Colonic Pseudo-obstruction
Colonic pseudo-obstruction and ileus are relatively rare postoperative complications that are associated with substantial morbidity and, on occasion, mortality. Two recent reports highlighted the problem and its risk factors. Petrisor et al. 27 analyzed thirty-one cases of this complication among nearly 2700 patients who had had an arthroplasty. The pseudo-obstruction developed an average of 3.5 days after surgery. The risk factors included male gender, bilateral knee arthroplasty, and revision hip arthroplasty. No patient died. Two patients each required endoscopic and surgical decompression. The mean duration of hospitalization was thirteen days for patients with pseudo-obstruction compared with 7.5 days for patients without pseudo-obstruction. The mean duration of hospitalization was thirty-seven days for patients who required surgical intervention. Bederman et al. 28 reported a 0.32% prevalence of this condition among more than 21,000 patients managed with arthroplasty. Female gender, bilateral knee arthroplasty, and younger age were identified as risk factors. Orthopaedic surgeons should be aware of this rare condition and respond quickly in order to minimize the associated morbidity.

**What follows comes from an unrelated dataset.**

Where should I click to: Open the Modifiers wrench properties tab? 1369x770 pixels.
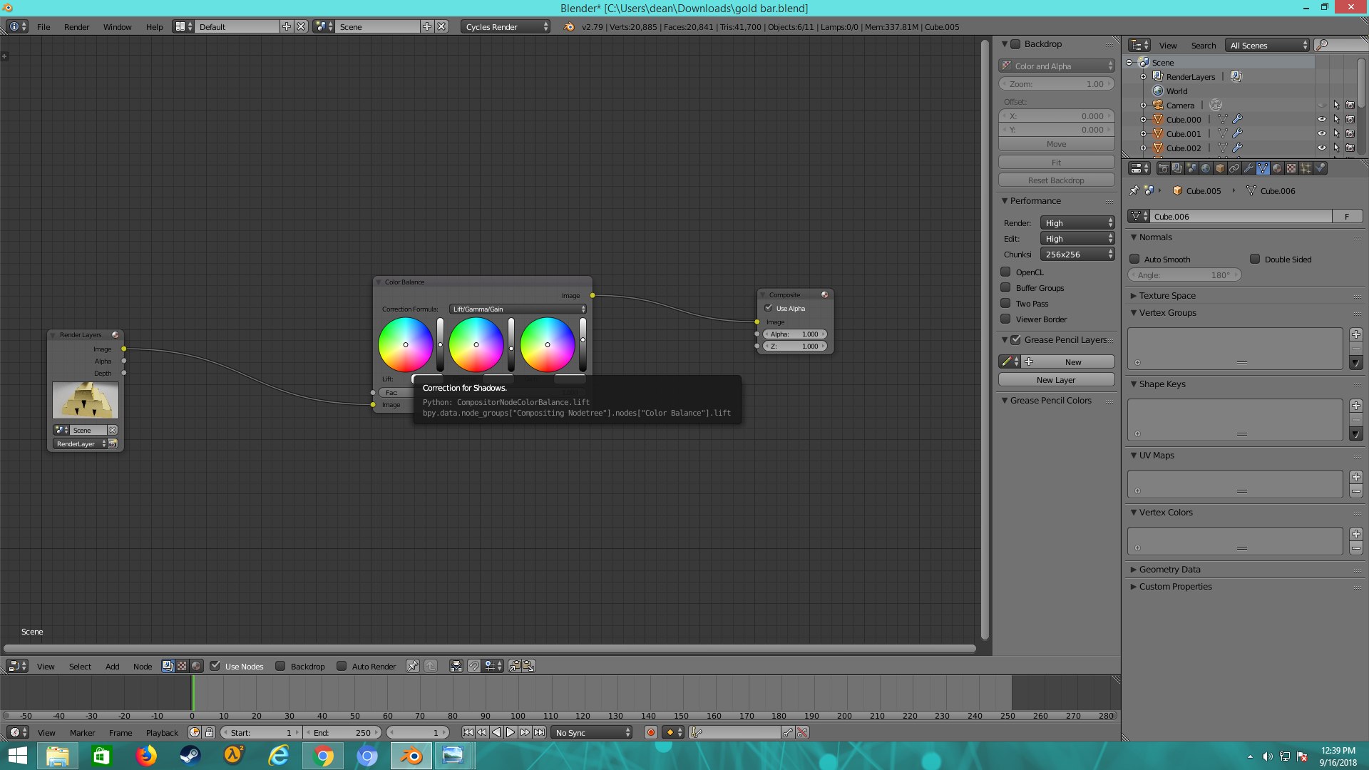pos(1248,168)
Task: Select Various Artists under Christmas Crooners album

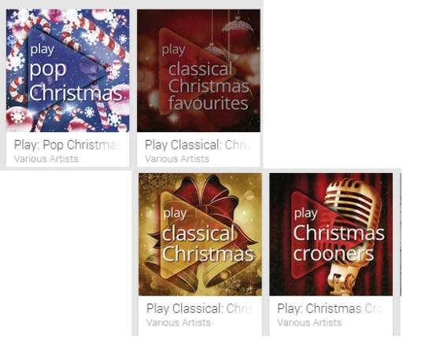Action: 309,322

Upcoming Meetings of Interest

The Hip Society and the American Association of Hip and Knee Surgeons remain the principal organizations involved in research, clinical outcome measures, physician and patient education, and political lobbying efforts with regard to the disciplines associated with hip reconstructive surgery. Both organizations sponsor an excellent scientific program each year at their annual meetings. The Hip Society meeting is always held in conjunction with Specialty Day at the Annual Meeting of the American Academy of Orthopaedic Surgeons. The next meeting will be in February 2003 in New Orleans. The American Association of Hip and Knee Surgeons routinely holds its annual meeting in Dallas during the first weekend in November. Members from both organizations participate extensively in the educational efforts at other meetings throughout the year.

In Memoriam

It is with sincere regret and sadness that I bring the news of death of four members of the Hip Society over the past year. Dr. Marshall Urist, Dr. Heinz Wagner, Dr. Andrew McBeath, and Dr. Dennis Lennox have all been important contributors to the mission and vision of all those who have made a commitment to hip reconstructive surgery.